Like others here, I was also diagnosed with PTSD (in my late teens). I don't think I would still merit that diagnosis, but there is stuff there.
post #57 of 64
Yes, it does affect the way I parent. For the better. Because it's just not IN ME to Parent the way my Parents 'Parent'.

In fact, they didn't 'Parent' me at all. How could they when they were snorting heroine and looking for drugs.

I've often wondered how in the world I was born from these 2 "Adults" who are so completely different from me. I don't do drugs, smoke or drink alcohol and get sloppy drunk...the complete OPPOSITE of my Parents.

And I was their Only Child :

It's just not in me to treat DS the way my Parents treated me.

I love him too much!
post #58 of 64
My horrible childhood made me that much more determined to give DS the childhood he deserves. I try really hard not to yell (still working on it), I've never hit him, I don't shame him. I take him on outings, look at him and pay attention to what he has to say (even if what he has to say is "monkey" 47 times in a row), and I cuddle him constantly. He deserves it and he's worth it.

I feel sad that DS will never have good grandparents and I will never have good parents, but BF's parents adore DS, so at least he has that.
post #59 of 64
yes it 100% efects how i parent also how i live. i have a hard time with things & situations. i have a hard time trusting others with care of my children. ................. the out come of my parenting ways hsing, no daycare, and i am always watching how people are around my kids i really trust no one. i am forcing the chain to brake bad things have happened over and over in my family i dont want then to go threw what i have or other members have
post #60 of 64
Yes, it effects me. There are times when I honestly don't know what to do. And times when my "natural" response is just bloody rotten.
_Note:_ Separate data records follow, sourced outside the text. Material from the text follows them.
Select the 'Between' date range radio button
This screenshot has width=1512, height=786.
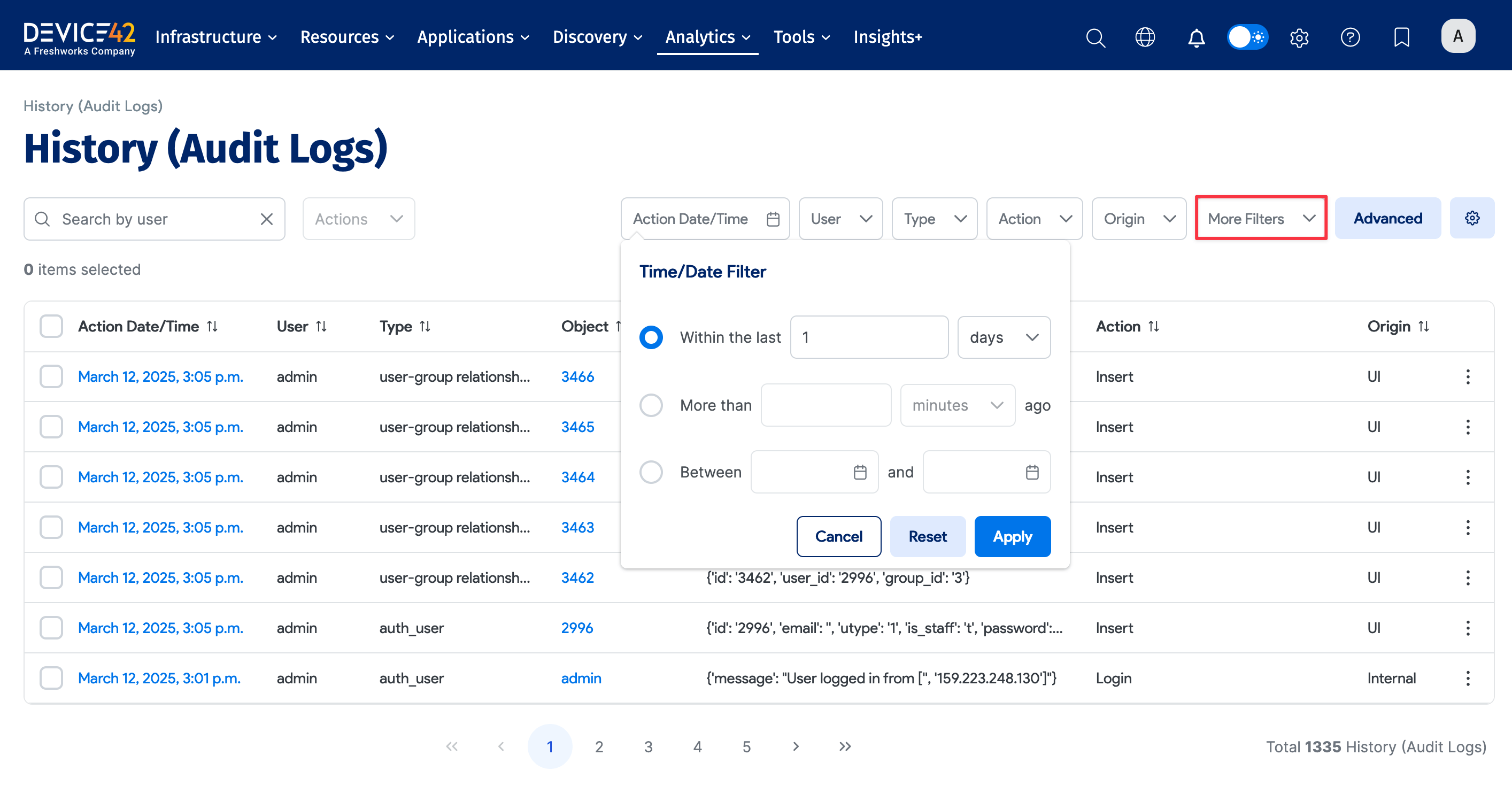(651, 472)
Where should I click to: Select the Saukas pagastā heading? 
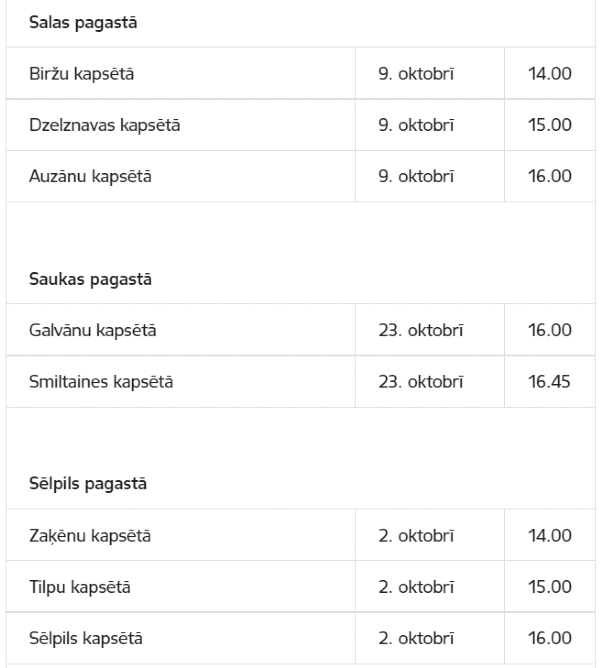pos(90,279)
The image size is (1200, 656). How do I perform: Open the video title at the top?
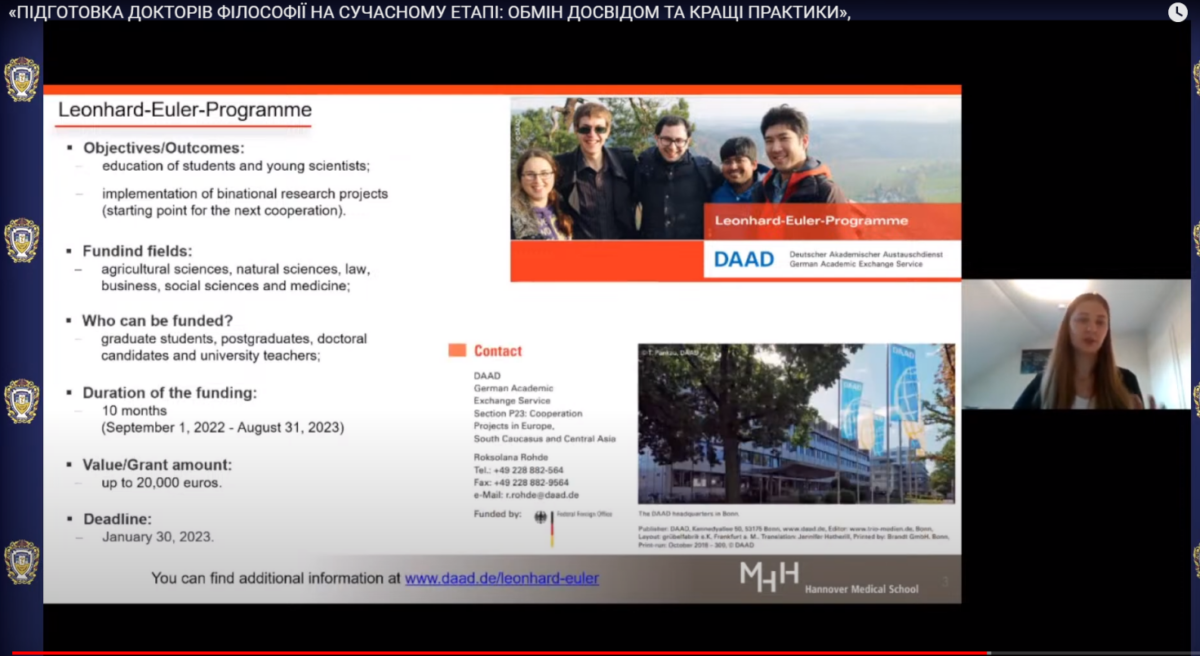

There are times when I am trying oh-so-hard that I have a deep understanding of why the fear-of-god form of parenting.

I fear that this will get worse as they head into the age group in which my sibs and I were essentially on our own. My own understanding of their capabilities will be so out of sync with everyone around me, AND I literally have no internal role model. I don't know what to expect. Though, perhaps that will be better since I'll have nothing to fall "back" on.